■ What you have to do: If a line in the entries below contains "will", copy it.

■ Given entries:
┌────────

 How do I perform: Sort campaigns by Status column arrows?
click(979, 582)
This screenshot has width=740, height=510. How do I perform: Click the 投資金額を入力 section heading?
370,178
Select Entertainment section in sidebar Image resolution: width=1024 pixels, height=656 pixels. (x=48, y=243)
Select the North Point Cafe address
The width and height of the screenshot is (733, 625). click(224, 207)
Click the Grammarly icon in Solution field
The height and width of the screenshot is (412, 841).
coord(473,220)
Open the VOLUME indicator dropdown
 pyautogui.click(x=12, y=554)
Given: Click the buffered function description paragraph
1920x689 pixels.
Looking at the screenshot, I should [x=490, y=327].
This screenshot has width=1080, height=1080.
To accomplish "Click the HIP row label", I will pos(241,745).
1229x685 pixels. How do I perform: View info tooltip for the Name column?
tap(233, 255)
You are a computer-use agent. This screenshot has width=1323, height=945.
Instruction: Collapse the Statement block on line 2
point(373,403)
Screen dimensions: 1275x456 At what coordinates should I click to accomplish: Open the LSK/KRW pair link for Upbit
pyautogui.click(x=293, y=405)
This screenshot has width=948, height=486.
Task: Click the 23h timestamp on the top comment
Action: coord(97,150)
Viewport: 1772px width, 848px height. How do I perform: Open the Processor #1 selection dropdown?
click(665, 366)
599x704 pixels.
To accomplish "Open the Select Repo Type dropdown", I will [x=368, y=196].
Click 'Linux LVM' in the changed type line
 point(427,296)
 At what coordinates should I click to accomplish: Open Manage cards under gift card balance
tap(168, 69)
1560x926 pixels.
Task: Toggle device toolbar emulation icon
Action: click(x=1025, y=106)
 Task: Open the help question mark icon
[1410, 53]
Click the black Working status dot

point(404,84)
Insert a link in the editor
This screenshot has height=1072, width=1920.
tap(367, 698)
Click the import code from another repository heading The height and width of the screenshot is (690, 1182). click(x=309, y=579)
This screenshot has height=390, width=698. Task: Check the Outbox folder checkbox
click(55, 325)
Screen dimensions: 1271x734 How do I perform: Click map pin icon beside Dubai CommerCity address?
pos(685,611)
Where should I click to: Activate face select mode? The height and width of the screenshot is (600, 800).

└────────

■ Completed exercise:
To accomplish "Click the HIP row label", I will pos(241,745).
To accomplish "Open the Select Repo Type dropdown", I will [x=368, y=196].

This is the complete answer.